Lembro-me que a bilheteria fora tão robusta, que nós pagamos todas as despesas (e nesse show arriscáramos bastante com ações de divulgação caras), demos os 40% para o escritório, pagamos os roadies e o que sobrou de cachê para nós foi um montante bastante significativo. Nunca me esqueço, por conta da hiperinflação no Brasil naquele período, entre 1986 e 1991, tudo o que eu ganhava, eu costumava trocar em dólares, como uma única forma de preservar a liquidez monetária, razoavelmente. 

Na segunda-feira após o encerramento dessa temporada, fui à casa de câmbio que eu frequentava na época e o meu cachê tornou-se algo um pouco além dos U$ 400, ou seja, se não tivéssemos mais a âncora desses empresários a nos segurar, teríamos ganho quase o dobro, com o mesmo desempenho, e nada a depender da força de trabalho deles.

### Objetivos
1. No relato sobre o cachê do show, que percentual foi repassado ao escritório?
2. Resuma em duas frases o relato sobre o cachê do show.
3. Dê seguimento ao relato sobre o cachê do show a partir da última frase apresentada.

### Material fornecido
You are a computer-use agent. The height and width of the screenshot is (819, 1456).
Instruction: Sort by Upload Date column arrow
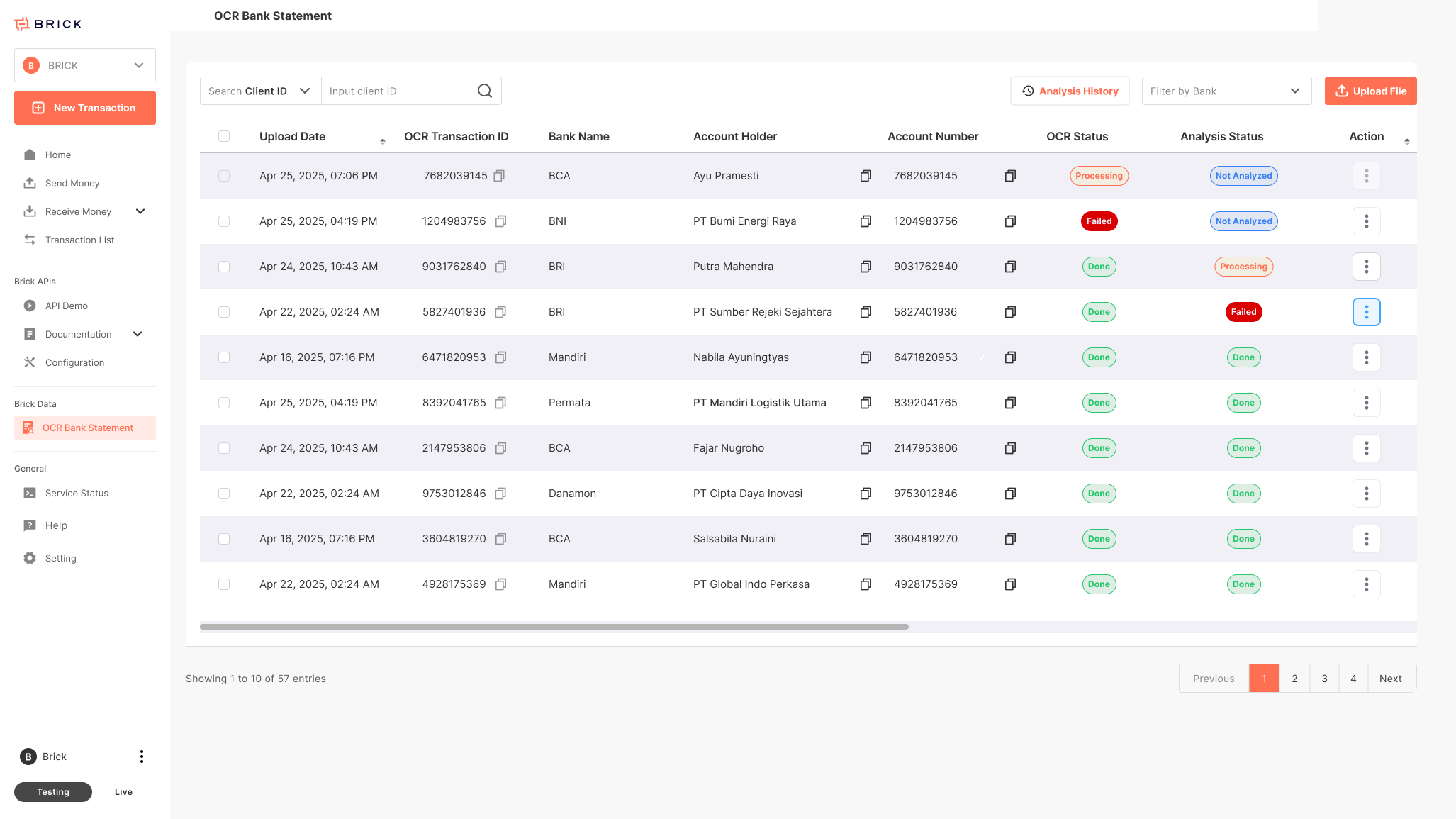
...
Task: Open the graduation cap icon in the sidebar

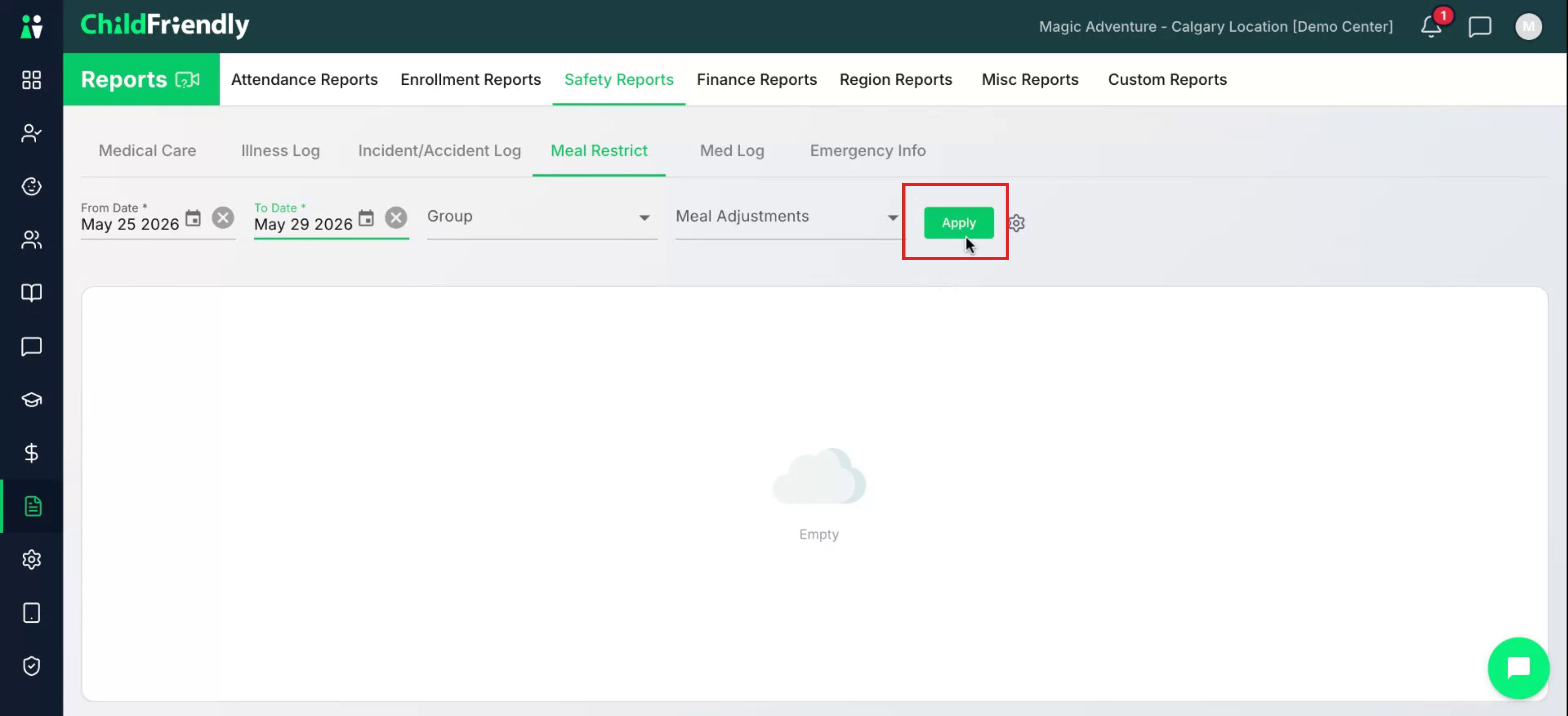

### Respostas do exercício
1. Foram repassados 40% ao escritório.

2. A bilheteria do show foi tão robusta que, depois de pagas as despesas, os 40% do escritório e os roadies, sobrou um cachê bastante significativo. Por causa da hiperinflação entre 1986 e 1991, os ganhos eram trocados por dólares, e o cachê virou pouco mais de U$ 400, quase a metade do que se teria ganho sem a âncora dos empresários.

3.
Todas a fotos que eu postei neste capítulo, são clicks de Maurício Abões, com exceção das duas acima, de Rhadas Camporato. 

Portanto, romper foi preciso, no entanto, não foi tão fácil nos livrar-nos desse escritório, ao demandar um pouco mais de paciência e tempo. E assim foi a nossa mini temporada no Centro Cultural São Paulo, em fevereiro de 1987. 
 
Continua...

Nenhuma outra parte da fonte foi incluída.